Items listed in a dataset
╭──
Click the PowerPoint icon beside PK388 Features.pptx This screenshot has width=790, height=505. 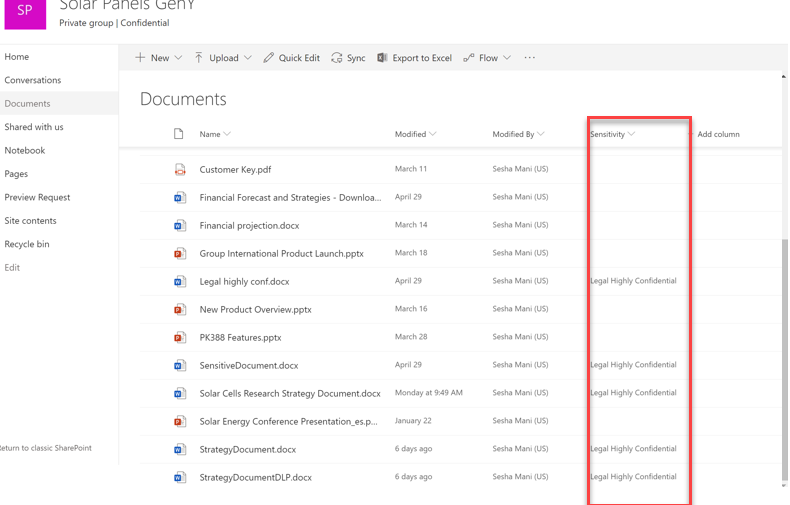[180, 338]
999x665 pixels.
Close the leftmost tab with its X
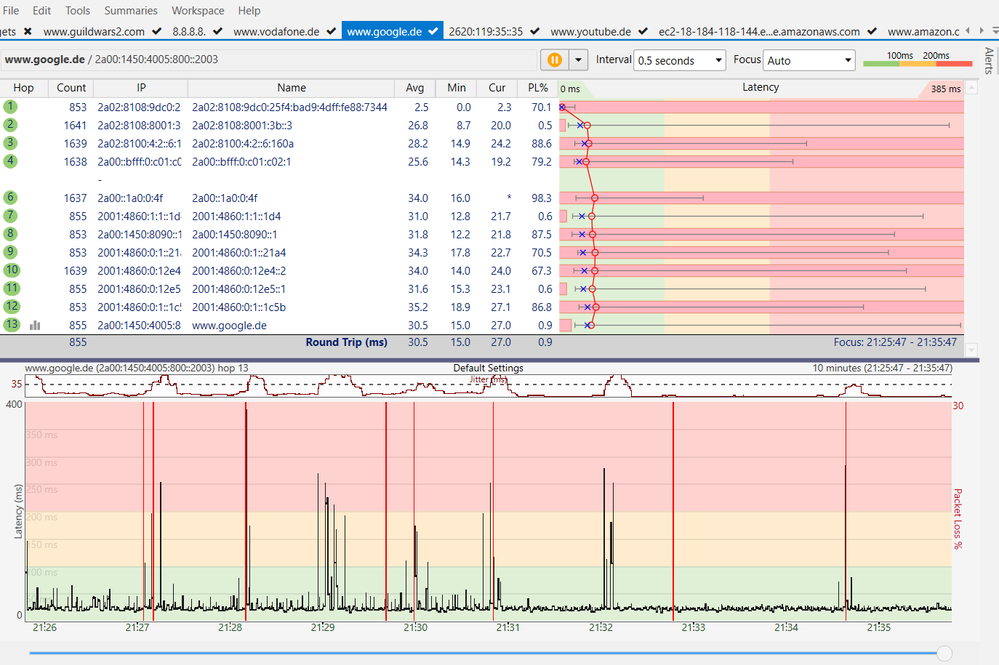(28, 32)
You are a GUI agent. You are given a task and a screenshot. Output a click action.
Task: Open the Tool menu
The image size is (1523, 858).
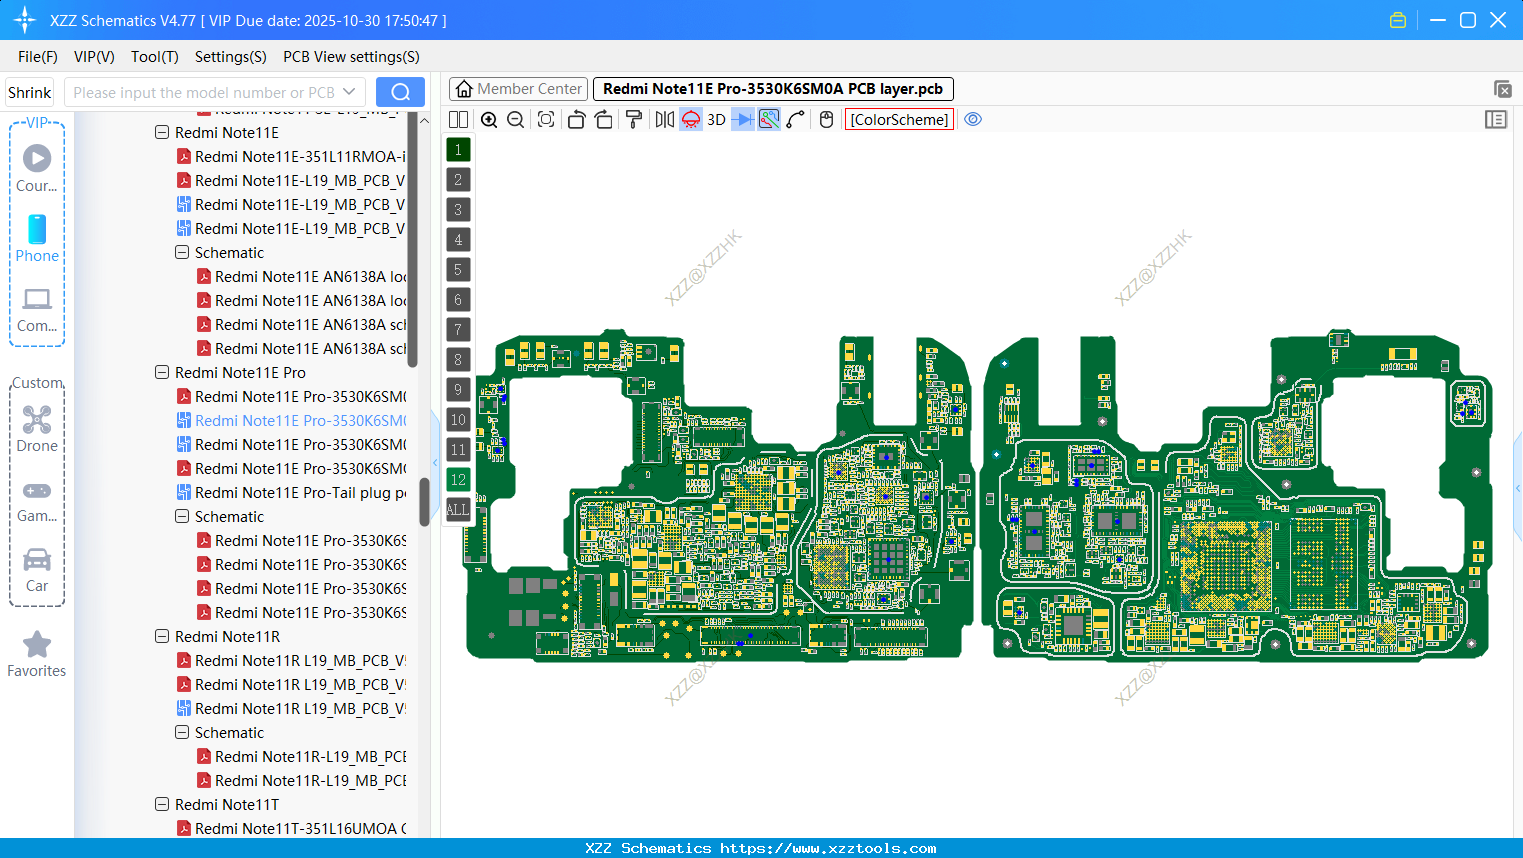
╰──
### The problem
From the line containing "Task: Open the Tool menu" down to the last line of the data, print every line exactly and nothing else. Pictures stay out of the copy.

### Result of the exercise
Task: Open the Tool menu
The image size is (1523, 858).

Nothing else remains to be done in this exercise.